Assessing groundwater level modelling using a 1-D … – HESS

Understanding the Importance of Groundwater Level Forecasting

Groundwater is an invaluable natural resource, providing drinking water, irrigation, and industrial supplies across the globe. Monitoring and forecasting groundwater levels has become increasingly crucial in recent years as we face the challenges of climate change, growing water demands, and the need for sustainable groundwater management. Accurate groundwater level (GWL) predictions allow us to identify over-exploitation trends, assess water availability, and delineate potential soil subsidence zones – all essential for ensuring long-term water security.

Traditional physics-based and numerical groundwater models require extensive data on aquifer properties, geology, and topography, making them resource-intensive to develop and maintain. In contrast, data-driven machine learning (ML) approaches, such as artificial neural networks (ANNs), have emerged as powerful tools for GWL forecasting. These ML models can capture the non-linear dynamics of aquifer systems while requiring fewer input parameters. However, a key challenge remains in understanding the “black-box” nature of these models and the factors influencing their performance.

In this comprehensive article, we explore the application of a 1-D convolutional neural network (CNN) for GWL modelling across hundreds of observation wells in Lower Saxony, Germany.

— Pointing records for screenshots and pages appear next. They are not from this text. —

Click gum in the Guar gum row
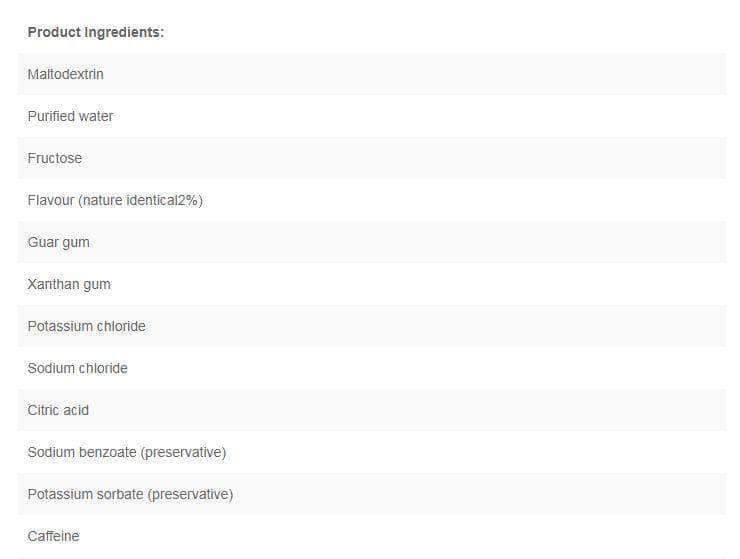The height and width of the screenshot is (559, 740). [76, 243]
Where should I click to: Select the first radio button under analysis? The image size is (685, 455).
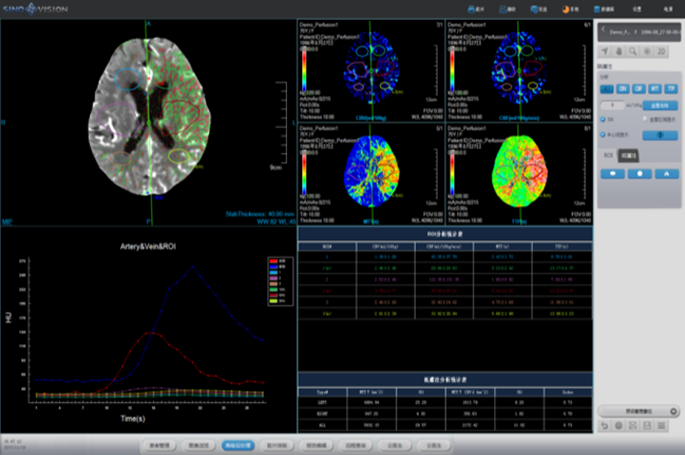click(x=603, y=117)
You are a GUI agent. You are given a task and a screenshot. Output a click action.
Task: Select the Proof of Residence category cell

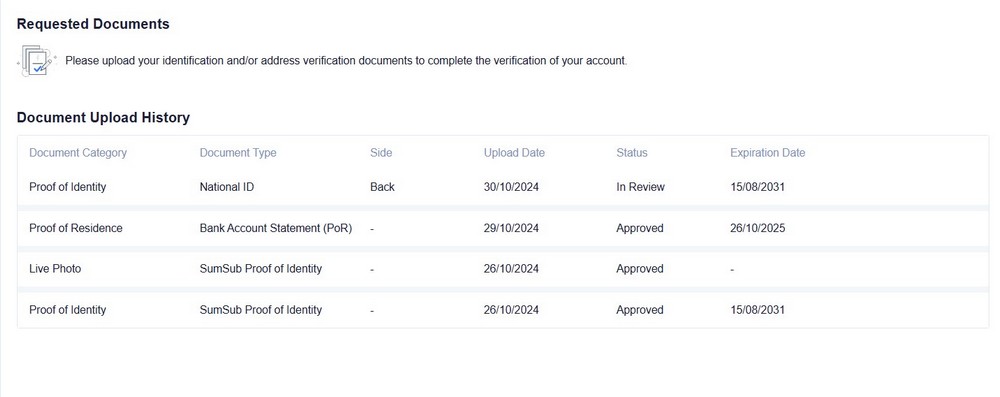tap(76, 228)
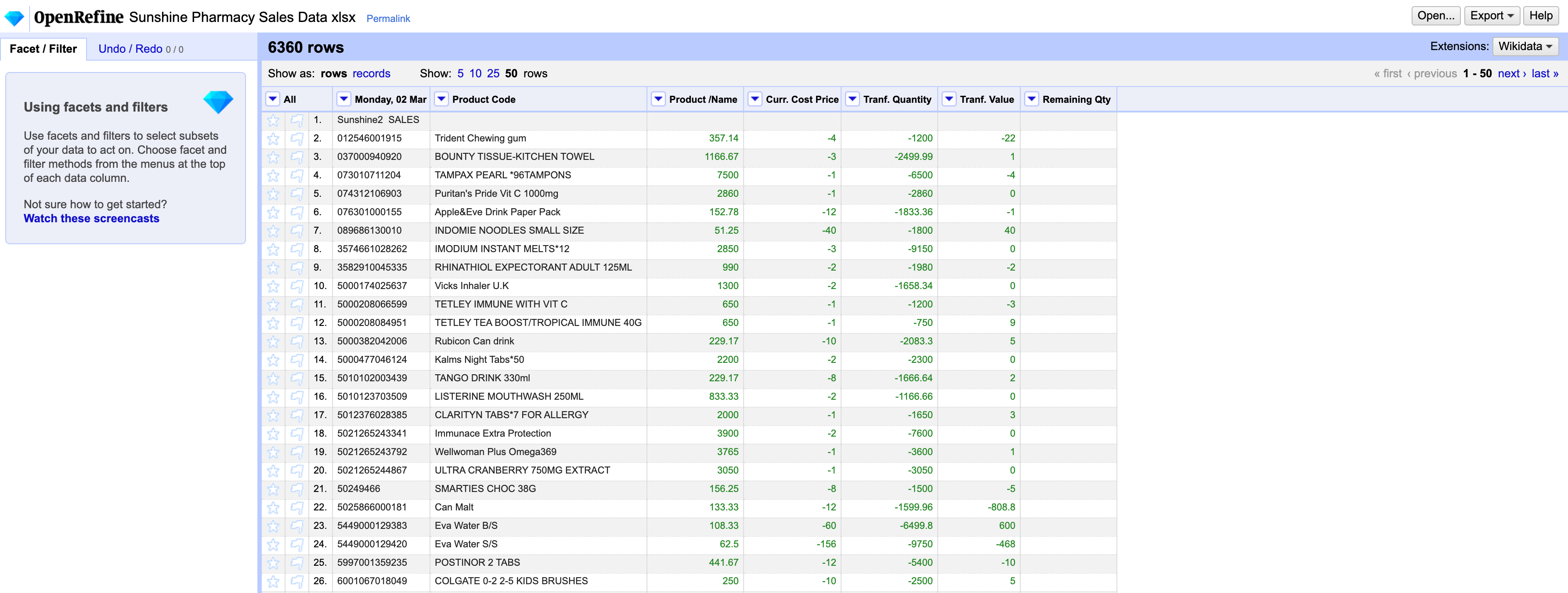Switch view to records mode
This screenshot has width=1568, height=593.
point(371,74)
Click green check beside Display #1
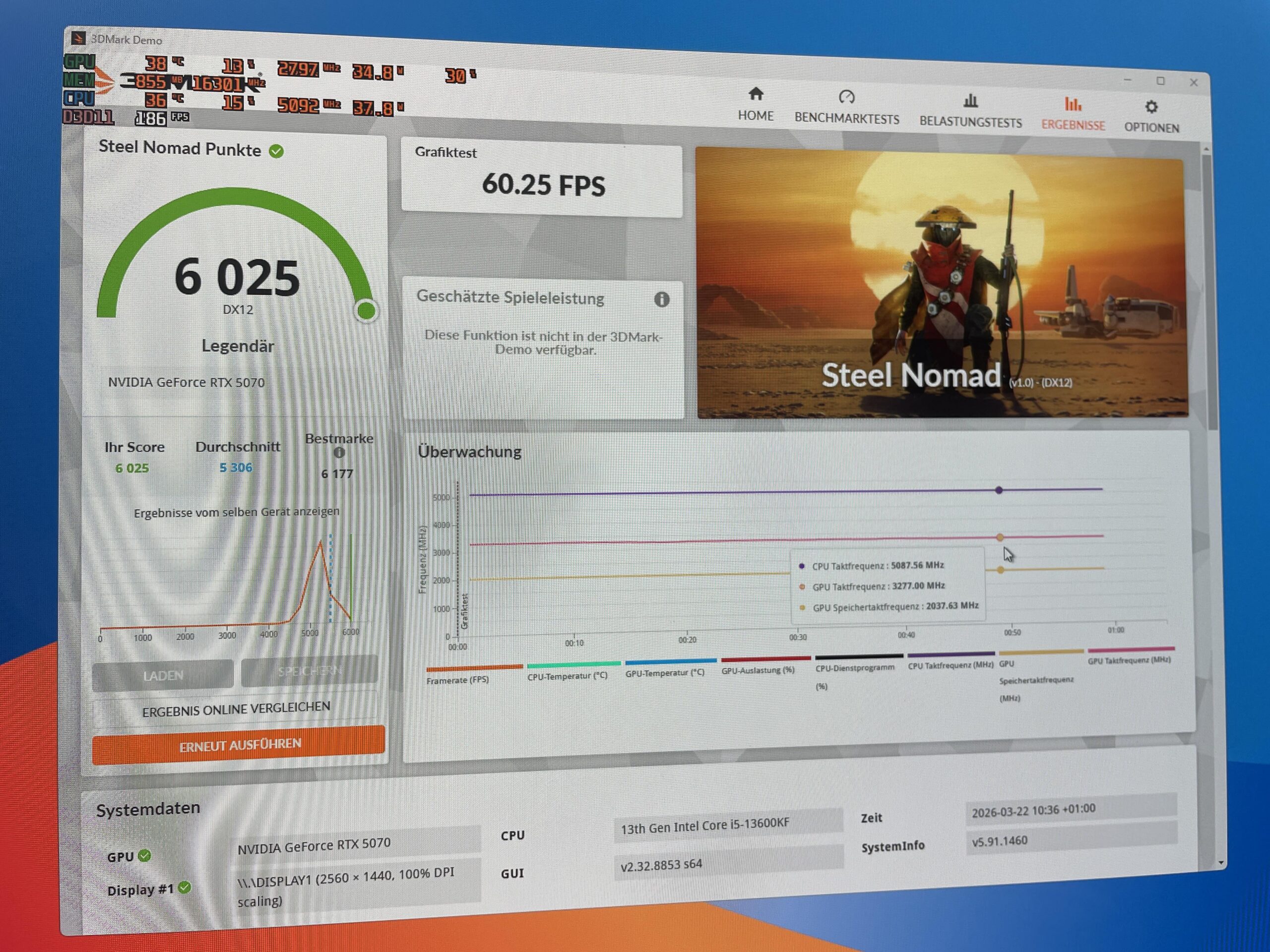The width and height of the screenshot is (1270, 952). pyautogui.click(x=185, y=888)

By linking the CNN model’s performance to geospatial characteristics and time series features of the monitoring sites, we aim to provide valuable insights into the complex interplay between groundwater dynamics and the factors driving them.

Leveraging the Power of CNNs for Groundwater Level Forecasting

Convolutional neural networks (CNNs) have emerged as a popular choice for GWL forecasting due to their flexibility, calculation speed, and reliable performance. Unlike traditional feedforward neural networks, CNNs are designed to effectively capture spatial and temporal patterns in data, making them well-suited for modelling the complex dynamics of groundwater systems.

In our study, we apply a 1-D CNN architecture to simulate monthly GWL time series at over 500 observation wells across Lower Saxony. The model uses precipitation (P) and temperature (T) as the primary input variables, with the network architecture and hyperparameters tuned individually for each well. This site-specific approach allows us to account for the unique characteristics of each groundwater system, rather than relying on a one-size-fits-all model.

The performance of the CNN models is evaluated using two widely adopted metrics: the coefficient of determination (R²) and the Nash-Sutcliffe efficiency (NSE). These metrics provide a comprehensive assessment of the models’ ability to accurately capture the observed GWL patterns.

Exploring the Influence of Geospatial and Time Series Features

While the CNN models demonstrate high performance at certain locations, we observed significant variations in accuracy when applying the same architecture across the regional study area. This discrepancy in model performance prompted us to investigate the potential factors driving these differences.

We focused our analysis on two key aspects: geospatial characteristics and time series features of the monitoring sites.

Geospatial Characteristics

The geospatial features examined in this study include:

  • Land cover: The predominant land use type (e.g., non-irrigated arable land, forests, urban areas) surrounding the groundwater well can influence infiltration, recharge, and evapotranspiration processes, which in turn affect GWL dynamics.

  • Proximity to waterworks: Wells located within the influence area of water extraction facilities may exhibit GWL patterns heavily influenced by managed abstraction, rather than responding primarily to climatic inputs.

  • Leaf Area Index (LAI): This measure of vegetation density can indicate the extent of precipitation interception and evapotranspiration, potentially disrupting the direct relationship between rainfall and groundwater recharge.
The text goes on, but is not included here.